CAG repeat-selective compunds reduce abundance of expanded CAG RNAs in patient and murine models of SCAs II

Spinocerebellar ataxias (SCAs) are a genetically heterogenous group of >40 devastating neurodegenerative conditions for which clinical care currently focuses on managing symptoms. Across these diseases there is a large unmet need for therapies that address underlying disease mechanisms. In this study, we utilised the shared CAG repeat expansion mutation causative for a large subgroup of SCAs, to develop a novel disease-independent and mechanism agnostic small molecule screening approach to identify compounds with therapeutic potential across CAG SCAs.

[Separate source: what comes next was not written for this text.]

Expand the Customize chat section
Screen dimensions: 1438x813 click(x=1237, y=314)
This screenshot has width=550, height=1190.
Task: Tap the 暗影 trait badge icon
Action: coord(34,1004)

Using this screening approach, we identified the FDA approved microtubule inhibitor Colchicine and a novel CAG-repeat binding compound that reduce expression of disease associated transcripts across SCA1, 3 and 7 patient derived fibroblast lines and the Atxn1154Q/2Q SCA1 mouse model in a repeat selective manner. Furthermore, we demonstrate that our lead candidate rescues dysregulated alternative splicing in Atxn1154Q/2Q mice. This work provides the first example of small molecules capable of targeting the underlying mechanism of disease across multiple CAG SCAs. Overall design: SCA1 knock-in mice were treated via intraperitoneal injection with either DMSO alone (4 mice) or Hit 2 dissvolved in DMSO (4 mice) along with 4 wild-type mice also injected with DMSO. After treatments the cerebella were removed and RNA extracted for RNA-seq.